NIAT SEORANG KULI BANGUNAN
Di awal pembangunan gedung megah 27 lantai Kantor Pusat Salah Satu Direktorat di Departemen Keuangan yang bernilai lebih dari Rp 800 milyar, konon ada seorang petinggi dari Departemen Keuangan yang menyamar dan mengawasi pembangunan gedung itu secara langsung. Petinggi tersebut datang mengenakan pakaian biasa dan tidak lebih bagus dari pakaian pekerja di area calon gedung 27 lantai tersebut.
Didatanginya salah satu pekerja yang sedang bekerja dengan peluh bercucuran dan ditanyalah pekerja itu, “Pak, sedang mengerjakan apa?”, sambil mengarahkan pandangannya pada cangkul yang ada di tangan pekerja bangunan tersebut.

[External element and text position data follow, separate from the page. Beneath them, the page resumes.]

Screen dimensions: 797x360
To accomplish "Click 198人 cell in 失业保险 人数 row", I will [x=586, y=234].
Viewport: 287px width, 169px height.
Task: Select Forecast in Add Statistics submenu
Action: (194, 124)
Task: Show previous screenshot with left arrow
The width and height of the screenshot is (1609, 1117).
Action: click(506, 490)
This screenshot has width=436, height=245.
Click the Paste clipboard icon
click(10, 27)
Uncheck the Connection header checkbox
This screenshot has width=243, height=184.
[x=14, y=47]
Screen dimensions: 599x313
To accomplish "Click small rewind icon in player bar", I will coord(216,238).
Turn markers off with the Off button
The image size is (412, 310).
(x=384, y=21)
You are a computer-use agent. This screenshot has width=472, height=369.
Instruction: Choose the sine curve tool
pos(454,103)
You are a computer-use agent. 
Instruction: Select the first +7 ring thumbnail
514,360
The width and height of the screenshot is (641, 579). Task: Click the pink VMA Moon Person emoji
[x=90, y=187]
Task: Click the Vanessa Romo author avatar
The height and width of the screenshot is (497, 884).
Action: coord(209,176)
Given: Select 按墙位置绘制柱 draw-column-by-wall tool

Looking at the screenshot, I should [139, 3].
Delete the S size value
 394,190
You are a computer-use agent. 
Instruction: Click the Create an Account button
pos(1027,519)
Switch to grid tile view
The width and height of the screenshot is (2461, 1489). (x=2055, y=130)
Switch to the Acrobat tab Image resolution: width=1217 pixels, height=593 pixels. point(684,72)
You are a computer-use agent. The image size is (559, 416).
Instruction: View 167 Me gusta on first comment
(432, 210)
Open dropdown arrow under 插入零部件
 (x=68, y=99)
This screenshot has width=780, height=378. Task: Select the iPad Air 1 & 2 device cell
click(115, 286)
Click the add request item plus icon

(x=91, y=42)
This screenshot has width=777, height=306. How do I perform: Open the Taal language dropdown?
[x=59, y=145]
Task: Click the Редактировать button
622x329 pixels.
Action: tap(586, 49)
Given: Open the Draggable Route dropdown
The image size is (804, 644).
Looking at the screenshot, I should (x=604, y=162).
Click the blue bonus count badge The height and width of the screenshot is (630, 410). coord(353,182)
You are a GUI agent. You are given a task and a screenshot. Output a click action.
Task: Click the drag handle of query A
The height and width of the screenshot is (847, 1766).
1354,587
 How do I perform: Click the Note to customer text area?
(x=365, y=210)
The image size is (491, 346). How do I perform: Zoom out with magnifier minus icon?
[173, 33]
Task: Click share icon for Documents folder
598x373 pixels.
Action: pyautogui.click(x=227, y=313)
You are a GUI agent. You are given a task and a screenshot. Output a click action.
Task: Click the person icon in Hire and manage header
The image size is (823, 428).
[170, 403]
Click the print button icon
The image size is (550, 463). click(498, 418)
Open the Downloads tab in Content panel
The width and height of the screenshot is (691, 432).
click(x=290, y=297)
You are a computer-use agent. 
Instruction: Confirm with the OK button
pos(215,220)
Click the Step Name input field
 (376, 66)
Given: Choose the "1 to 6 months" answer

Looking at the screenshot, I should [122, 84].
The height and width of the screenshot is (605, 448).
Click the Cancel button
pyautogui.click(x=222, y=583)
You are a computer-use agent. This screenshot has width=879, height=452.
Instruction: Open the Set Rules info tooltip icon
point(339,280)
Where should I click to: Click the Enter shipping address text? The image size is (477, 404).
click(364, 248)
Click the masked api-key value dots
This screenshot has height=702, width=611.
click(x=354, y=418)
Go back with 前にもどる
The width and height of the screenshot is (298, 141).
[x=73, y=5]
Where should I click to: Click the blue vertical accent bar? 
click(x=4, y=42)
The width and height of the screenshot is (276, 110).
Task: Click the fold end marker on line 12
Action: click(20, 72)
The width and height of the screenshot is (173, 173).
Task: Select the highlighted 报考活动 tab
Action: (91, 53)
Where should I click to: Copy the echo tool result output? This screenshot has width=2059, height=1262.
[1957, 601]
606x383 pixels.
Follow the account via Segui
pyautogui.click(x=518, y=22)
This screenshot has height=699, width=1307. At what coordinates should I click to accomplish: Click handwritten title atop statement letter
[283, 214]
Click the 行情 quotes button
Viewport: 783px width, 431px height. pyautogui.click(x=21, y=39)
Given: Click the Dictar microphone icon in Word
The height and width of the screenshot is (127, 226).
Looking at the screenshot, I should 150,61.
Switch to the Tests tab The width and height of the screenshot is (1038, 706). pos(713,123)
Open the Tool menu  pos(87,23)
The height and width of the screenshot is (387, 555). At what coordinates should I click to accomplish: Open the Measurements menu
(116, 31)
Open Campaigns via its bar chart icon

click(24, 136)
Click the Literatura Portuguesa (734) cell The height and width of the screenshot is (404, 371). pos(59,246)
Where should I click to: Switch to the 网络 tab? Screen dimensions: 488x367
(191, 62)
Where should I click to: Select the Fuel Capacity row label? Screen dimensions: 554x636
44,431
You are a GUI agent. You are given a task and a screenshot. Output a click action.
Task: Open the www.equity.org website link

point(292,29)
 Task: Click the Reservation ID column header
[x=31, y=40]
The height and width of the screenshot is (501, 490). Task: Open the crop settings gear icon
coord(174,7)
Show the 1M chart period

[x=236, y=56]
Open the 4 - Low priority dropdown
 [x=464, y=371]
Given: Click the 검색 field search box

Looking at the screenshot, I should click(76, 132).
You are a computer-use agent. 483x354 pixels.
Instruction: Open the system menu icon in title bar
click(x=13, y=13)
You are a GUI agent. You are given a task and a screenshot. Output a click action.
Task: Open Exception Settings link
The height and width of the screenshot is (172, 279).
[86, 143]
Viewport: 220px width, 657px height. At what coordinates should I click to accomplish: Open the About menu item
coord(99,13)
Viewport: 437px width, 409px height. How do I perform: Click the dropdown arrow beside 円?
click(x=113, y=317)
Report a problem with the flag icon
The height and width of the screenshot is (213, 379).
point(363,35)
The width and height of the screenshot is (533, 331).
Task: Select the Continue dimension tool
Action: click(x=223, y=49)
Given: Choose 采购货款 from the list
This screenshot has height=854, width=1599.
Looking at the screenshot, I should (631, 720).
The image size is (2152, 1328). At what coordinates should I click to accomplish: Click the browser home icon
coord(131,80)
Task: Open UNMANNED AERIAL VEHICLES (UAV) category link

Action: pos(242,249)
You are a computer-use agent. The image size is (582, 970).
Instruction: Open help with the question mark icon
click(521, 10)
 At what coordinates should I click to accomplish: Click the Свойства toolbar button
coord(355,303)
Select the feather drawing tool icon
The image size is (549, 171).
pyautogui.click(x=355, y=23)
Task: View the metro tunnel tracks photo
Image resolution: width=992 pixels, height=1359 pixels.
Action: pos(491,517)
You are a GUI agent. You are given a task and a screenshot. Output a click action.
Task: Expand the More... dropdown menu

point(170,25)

“Beginilah nasib orang susah, Pak. Dapatnya kerjaan seperti ini saja, jadi kuli bangunan, selalu mendapat kerjaan kasar, menggali tanah pakai cangkul. Terpaksa saya kerjakan hal ini, daripada keluarga saya tidak makan”, jawab pekerja tersebut dengan nada mengeluh.
Setelah mendapat jawaban itu, petinggi itu manggut-manggut dan beralih ke pekerja lainnya di sudut lahan itu. Ditanyalah pekerja tua dengan kaos lusuh bergambar partai politik yang tidak masuk batasan parliamentary threshold dengan pertanyaan yang sama. Pekerja yang kelihatan giat mencangkul tanah keras di depannya kemudian menjawab, ”Ooh, saya sedang membangun sebuah gedung yang akan dipakai oleh orang-orang pinter yang akan memikirkan masa depan negara ini“.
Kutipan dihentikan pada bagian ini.